### WHAT TO PRODUCE
Reproduce the material below only from the line with "Instruction: Click the" to the line with "Click the Этаж", both included, keeping each line exact and dropping the pictures.

### SOURCE INFORMATION
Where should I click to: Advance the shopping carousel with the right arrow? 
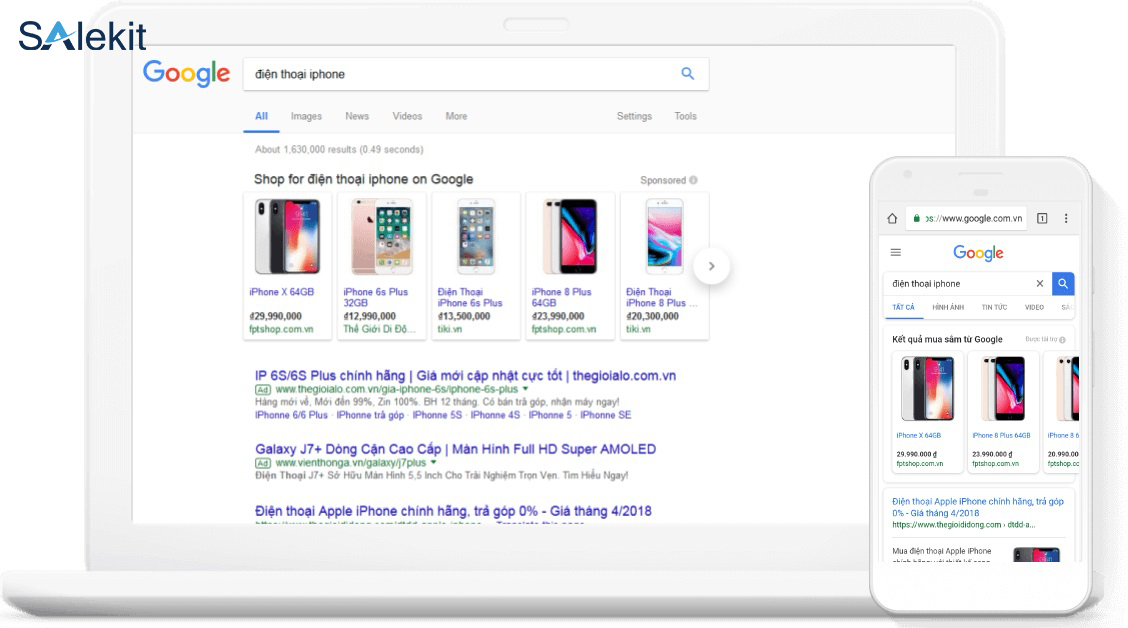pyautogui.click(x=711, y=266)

* * *

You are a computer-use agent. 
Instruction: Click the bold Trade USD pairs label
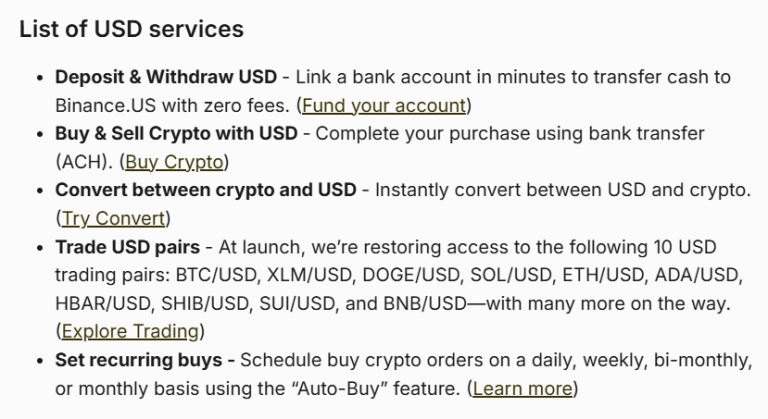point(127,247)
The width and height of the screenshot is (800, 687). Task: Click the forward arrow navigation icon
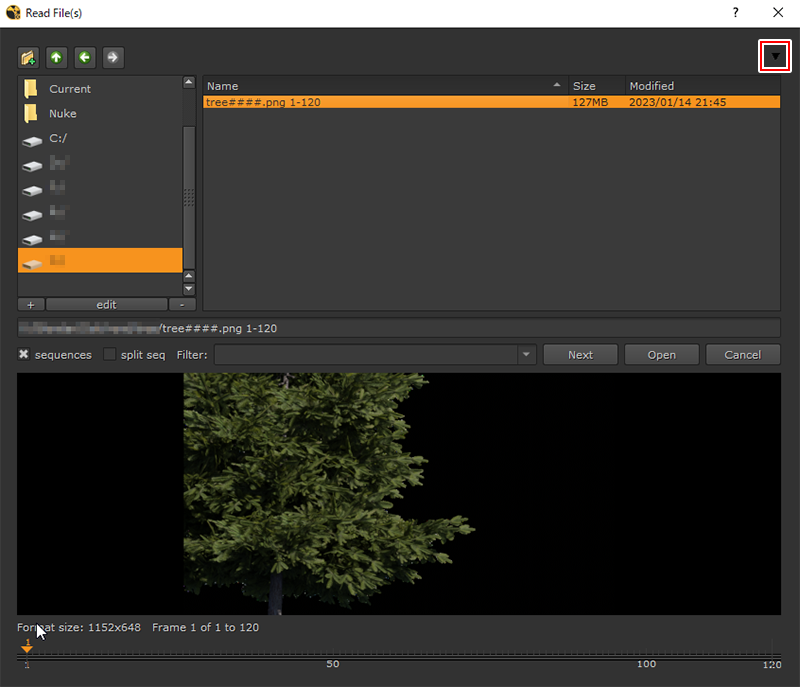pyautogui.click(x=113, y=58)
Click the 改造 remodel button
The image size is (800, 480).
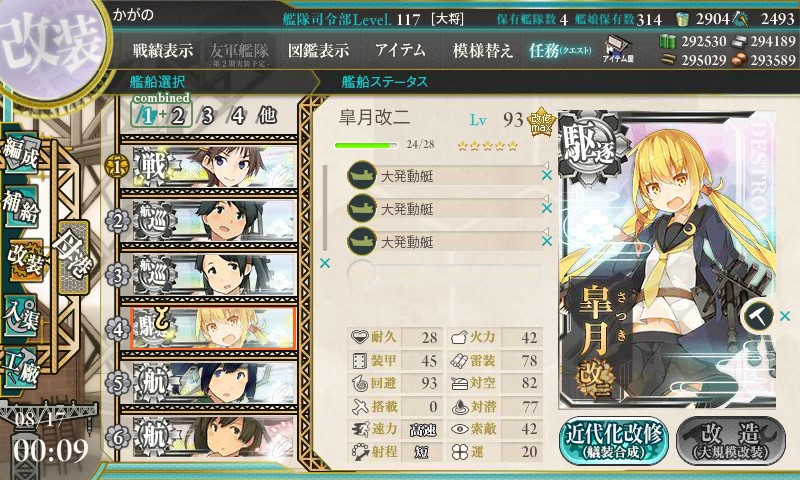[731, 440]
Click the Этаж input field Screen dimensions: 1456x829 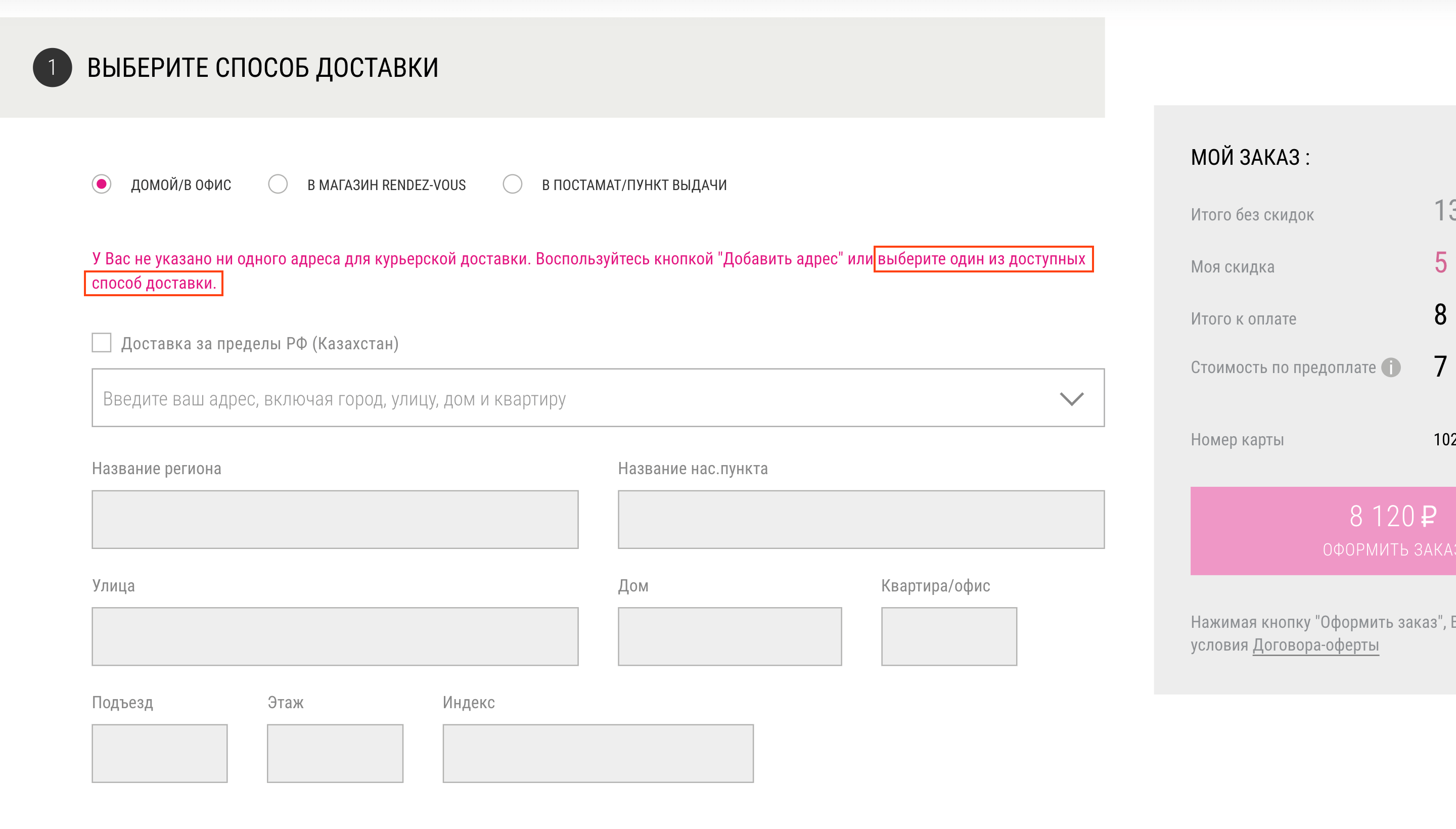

### TASK SOLUTION
Instruction: Click the bold Trade USD pairs label
point(127,247)
The width and height of the screenshot is (800, 687). Task: Click the forward arrow navigation icon
pyautogui.click(x=113, y=58)
Click the 改造 remodel button
The image size is (800, 480).
[731, 440]
Click the Этаж input field Screen dimensions: 1456x829 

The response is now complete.